If there is any stale data from the previously configured replication, I have so far not been able to isolate it.

–Hardy

Did you remove the remote cluster from all your namespace config prior to disconnecting the clusters?

Yes. There was only one namespace configured for replication.

First we removed cluster B from the list of clusters for the replicated namespace:

temporal operator namespace update -n foo \
--address <address-clusrer-A>:443 \
--cluster A 

Then we removed the cluster connection:

temporal operator cluster remove \
--address <address-clusrer-A>:443 \
--name B

I suspected that some of the reader queue states which are stored as part of the shard information could be causing the issue, but I am not able to confirm that. I used tdbg shard describe hoping that I could see some replication related state somewhere, but no luck. Just a guess anyways.

Interesting. So the mental model here is that the active cluster here will generate replication tasks for global namespaces, and the standby cluster will poll these tasks.
As soon as you remove the standby cluster from the namespace record (you should verify this from both side), active side will stop generating replication tasks. There could be some existing replication tasks in the queue but eventually they will be drained. If not, these will be the only tasks remain in the system upon re-connection.

I assume this change will not change the cluster name, and also have you verified that the clusters can communicate with each other? Or is it too un-healthy to verify at the time?

So the mental model here is that the active cluster here will generate replication tasks for global namespaces, and the standby cluster will poll these tasks.
As soon as you remove the standby cluster from the namespace record (you should verify this from both side), active side will stop generating replication tasks. There could be some existing replication tasks in the queue but eventually they will be drained. If not, these will be the only tasks remain in the system upon re-connection.

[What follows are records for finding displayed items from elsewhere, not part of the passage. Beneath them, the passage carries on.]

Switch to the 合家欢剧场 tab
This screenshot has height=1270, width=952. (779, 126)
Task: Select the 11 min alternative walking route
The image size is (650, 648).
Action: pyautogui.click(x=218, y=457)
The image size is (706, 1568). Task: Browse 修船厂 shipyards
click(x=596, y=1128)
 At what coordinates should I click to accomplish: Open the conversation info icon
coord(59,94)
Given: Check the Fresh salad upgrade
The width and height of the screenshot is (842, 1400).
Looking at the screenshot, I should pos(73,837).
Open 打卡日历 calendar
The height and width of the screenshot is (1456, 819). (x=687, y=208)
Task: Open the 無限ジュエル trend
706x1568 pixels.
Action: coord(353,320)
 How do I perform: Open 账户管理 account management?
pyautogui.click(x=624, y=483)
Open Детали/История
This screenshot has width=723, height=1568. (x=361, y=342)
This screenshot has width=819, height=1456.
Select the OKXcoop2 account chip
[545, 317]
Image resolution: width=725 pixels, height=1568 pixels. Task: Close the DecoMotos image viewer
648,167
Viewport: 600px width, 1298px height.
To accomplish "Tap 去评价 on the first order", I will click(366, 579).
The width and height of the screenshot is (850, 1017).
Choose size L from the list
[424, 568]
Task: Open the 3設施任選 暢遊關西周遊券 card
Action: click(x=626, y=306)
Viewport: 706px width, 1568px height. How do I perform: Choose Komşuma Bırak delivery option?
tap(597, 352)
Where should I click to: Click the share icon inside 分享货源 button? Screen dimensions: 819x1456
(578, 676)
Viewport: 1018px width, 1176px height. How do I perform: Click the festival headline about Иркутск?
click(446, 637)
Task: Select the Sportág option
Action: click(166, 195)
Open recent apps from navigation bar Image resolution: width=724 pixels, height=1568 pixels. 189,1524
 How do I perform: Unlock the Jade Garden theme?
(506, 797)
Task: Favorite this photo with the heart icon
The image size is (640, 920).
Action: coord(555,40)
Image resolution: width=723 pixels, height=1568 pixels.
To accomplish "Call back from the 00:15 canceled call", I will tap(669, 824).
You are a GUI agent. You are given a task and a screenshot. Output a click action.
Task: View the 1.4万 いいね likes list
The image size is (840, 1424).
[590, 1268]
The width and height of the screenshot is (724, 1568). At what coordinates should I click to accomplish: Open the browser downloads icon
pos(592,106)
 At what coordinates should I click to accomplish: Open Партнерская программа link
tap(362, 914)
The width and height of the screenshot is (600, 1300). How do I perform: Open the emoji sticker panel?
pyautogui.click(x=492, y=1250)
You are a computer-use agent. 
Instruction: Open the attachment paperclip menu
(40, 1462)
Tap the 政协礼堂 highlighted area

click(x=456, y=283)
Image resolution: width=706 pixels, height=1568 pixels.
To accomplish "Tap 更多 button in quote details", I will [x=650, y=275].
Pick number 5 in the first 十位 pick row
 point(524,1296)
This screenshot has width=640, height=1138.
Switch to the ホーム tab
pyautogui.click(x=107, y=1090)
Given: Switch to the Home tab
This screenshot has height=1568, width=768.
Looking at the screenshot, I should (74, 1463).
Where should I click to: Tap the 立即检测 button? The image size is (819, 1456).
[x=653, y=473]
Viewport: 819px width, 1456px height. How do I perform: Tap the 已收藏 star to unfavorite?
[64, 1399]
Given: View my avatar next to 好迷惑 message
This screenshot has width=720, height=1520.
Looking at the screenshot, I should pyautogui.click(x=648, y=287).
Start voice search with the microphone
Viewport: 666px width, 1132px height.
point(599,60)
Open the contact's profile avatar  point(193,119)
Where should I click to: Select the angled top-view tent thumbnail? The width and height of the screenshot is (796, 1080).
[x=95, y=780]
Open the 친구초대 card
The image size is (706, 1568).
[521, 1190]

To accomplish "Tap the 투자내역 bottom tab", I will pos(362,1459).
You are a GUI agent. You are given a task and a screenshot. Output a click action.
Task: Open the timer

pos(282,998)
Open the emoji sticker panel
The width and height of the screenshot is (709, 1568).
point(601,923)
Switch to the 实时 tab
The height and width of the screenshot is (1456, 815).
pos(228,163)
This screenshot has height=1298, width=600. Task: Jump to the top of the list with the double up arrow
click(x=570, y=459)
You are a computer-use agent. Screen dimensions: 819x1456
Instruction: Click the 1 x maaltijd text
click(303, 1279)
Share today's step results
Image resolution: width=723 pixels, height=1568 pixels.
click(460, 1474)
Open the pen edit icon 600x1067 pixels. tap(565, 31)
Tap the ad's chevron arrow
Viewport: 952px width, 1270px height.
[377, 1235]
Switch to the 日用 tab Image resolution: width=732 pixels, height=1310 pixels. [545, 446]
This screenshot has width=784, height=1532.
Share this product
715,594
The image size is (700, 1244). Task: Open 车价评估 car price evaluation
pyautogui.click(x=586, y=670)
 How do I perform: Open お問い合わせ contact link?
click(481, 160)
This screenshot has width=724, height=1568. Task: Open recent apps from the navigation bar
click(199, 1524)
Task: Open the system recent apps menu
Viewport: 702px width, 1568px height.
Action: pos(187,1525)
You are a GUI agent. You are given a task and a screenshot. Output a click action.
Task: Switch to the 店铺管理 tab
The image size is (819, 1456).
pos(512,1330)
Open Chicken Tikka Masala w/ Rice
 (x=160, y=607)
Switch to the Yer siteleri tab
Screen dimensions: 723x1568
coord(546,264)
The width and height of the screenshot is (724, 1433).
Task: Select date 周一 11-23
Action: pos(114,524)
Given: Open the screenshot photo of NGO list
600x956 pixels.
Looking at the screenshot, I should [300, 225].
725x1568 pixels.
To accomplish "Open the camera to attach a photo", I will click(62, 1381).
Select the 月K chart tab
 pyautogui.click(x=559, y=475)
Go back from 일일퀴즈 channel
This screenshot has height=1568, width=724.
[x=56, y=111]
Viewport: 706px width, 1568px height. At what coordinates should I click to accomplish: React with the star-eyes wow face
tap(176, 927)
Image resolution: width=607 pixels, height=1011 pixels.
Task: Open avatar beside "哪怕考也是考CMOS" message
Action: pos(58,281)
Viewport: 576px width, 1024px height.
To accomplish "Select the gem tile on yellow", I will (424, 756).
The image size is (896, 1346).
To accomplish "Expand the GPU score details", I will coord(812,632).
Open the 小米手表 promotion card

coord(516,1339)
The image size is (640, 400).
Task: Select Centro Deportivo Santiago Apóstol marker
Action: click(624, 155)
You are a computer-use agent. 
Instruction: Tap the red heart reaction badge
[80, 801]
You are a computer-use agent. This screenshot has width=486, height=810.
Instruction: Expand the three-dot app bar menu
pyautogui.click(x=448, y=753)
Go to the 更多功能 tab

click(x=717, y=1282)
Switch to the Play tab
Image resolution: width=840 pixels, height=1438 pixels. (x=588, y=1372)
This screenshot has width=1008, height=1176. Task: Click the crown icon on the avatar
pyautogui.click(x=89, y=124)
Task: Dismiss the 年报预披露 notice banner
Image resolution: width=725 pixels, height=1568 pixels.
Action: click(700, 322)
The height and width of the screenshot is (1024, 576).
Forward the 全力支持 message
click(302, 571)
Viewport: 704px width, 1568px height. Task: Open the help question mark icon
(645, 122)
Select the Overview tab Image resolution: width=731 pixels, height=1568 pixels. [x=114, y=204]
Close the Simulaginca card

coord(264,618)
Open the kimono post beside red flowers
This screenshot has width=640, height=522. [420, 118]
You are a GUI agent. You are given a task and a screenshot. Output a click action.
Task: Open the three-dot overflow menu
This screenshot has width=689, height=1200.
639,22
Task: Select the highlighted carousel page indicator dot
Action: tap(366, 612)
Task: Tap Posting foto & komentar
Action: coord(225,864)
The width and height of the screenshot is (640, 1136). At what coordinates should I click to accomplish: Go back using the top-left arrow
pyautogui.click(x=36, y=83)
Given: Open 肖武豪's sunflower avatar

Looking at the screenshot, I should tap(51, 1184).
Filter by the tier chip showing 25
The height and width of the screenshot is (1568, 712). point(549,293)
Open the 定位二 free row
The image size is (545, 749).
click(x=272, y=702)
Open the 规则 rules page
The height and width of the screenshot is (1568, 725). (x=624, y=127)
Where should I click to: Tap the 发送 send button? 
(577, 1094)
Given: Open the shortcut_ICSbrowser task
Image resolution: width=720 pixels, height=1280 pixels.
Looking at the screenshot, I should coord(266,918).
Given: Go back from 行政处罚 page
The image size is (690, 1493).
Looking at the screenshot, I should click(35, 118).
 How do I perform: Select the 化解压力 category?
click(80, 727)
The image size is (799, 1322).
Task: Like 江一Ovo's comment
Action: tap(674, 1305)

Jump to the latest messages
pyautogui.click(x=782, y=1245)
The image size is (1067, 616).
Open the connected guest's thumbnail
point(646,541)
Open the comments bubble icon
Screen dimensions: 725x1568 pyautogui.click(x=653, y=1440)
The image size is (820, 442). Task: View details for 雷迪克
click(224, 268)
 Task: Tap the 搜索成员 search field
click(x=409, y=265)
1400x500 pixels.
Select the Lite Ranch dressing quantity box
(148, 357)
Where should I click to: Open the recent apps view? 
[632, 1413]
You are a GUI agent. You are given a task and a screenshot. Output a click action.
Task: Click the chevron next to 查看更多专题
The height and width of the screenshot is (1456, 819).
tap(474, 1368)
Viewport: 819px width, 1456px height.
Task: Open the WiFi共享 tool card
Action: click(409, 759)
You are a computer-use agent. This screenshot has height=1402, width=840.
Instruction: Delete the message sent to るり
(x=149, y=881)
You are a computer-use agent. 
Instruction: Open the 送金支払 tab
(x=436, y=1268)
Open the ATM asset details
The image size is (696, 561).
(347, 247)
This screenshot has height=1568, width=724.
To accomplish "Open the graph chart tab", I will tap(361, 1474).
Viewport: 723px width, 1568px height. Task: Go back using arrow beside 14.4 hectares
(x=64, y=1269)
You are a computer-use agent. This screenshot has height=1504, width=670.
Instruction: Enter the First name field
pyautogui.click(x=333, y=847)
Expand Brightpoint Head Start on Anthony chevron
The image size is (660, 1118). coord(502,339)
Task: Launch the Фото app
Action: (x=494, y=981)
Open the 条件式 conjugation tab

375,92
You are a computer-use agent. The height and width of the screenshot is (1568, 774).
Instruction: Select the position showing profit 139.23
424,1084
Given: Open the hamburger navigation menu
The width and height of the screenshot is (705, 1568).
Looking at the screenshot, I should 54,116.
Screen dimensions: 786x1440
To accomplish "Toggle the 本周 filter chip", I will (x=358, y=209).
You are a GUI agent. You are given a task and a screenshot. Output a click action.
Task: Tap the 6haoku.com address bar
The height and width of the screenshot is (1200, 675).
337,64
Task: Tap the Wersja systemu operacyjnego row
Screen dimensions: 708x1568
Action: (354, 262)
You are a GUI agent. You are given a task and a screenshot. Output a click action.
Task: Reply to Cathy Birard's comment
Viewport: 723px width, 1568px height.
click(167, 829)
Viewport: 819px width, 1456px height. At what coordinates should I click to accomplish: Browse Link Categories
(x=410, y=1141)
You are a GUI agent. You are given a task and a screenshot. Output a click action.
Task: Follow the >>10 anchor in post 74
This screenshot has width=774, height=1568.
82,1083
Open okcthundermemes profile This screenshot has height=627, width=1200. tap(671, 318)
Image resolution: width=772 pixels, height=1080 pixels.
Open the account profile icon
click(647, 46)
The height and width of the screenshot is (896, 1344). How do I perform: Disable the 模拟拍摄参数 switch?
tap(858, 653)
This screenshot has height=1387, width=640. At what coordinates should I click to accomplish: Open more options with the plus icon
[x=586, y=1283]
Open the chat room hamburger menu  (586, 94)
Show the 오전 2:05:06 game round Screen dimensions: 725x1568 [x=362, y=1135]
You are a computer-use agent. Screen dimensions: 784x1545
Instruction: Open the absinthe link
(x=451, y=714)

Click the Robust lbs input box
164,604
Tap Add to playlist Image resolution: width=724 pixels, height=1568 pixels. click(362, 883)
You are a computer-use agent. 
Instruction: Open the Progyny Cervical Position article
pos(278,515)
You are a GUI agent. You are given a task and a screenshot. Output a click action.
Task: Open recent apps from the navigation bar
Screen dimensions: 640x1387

Right. That’s my mental model as well. Thanks for confirming.
When initially trying to re-enable replication, I was thinking the errors might be transient and related to this “draining”, but then active cluster became completely unresponsive.

I assume this change will not change the cluster name,

Not initially. But after the first failure, we did first completely rebuild the passive cluster (it only contained the passive replicated namespace). We kept the name, but changes the failover increment version. Once this did nor work either, we even changed the name of the passive cluster. So in my mental model, when connecting this “new” cluster, it appears as a completely new remote for the active cluster. There is nothing which needs to be send to this cluster until actual namespace replication is enabled.

and also have you verified that the clusters can communicate with each other?

Yes, clusters can tlk to each other. We can eg see GetReplicationMessages being called. Also adding the cluster connection does not work if the remote cluster is not reachable.

Or is it too un-healthy to verify at the time?

The cluster is healthy atm and performs as usual. It becomes unhealthy the moment I add and enable a remote connection.

You should not change failover increment version. It should be a large number and the same number across all the cells you manage in your env.
Other than that your understandings are correct.

You should not change failover increment version.

My bad, I meant the initial failover version. We wanted to make sure that when we changes the cluster name, we also changed the initial failover version.

It should be a large number and the same number across all the cells you manage in your env.

Right, if the failover increment versions between clusters don’t match, you cannot even connect them.

Sorry we didn’t provide much help for this case. Might be easier if we can see the relevant history service logs.

Sure, thanks for your help so far. I understand this is a tricky one, since I don’t have a simple error/panic to point to. I thought you might be able to point out something generally wrong. Not sure whether we will ever be able to recover this cluster for replication.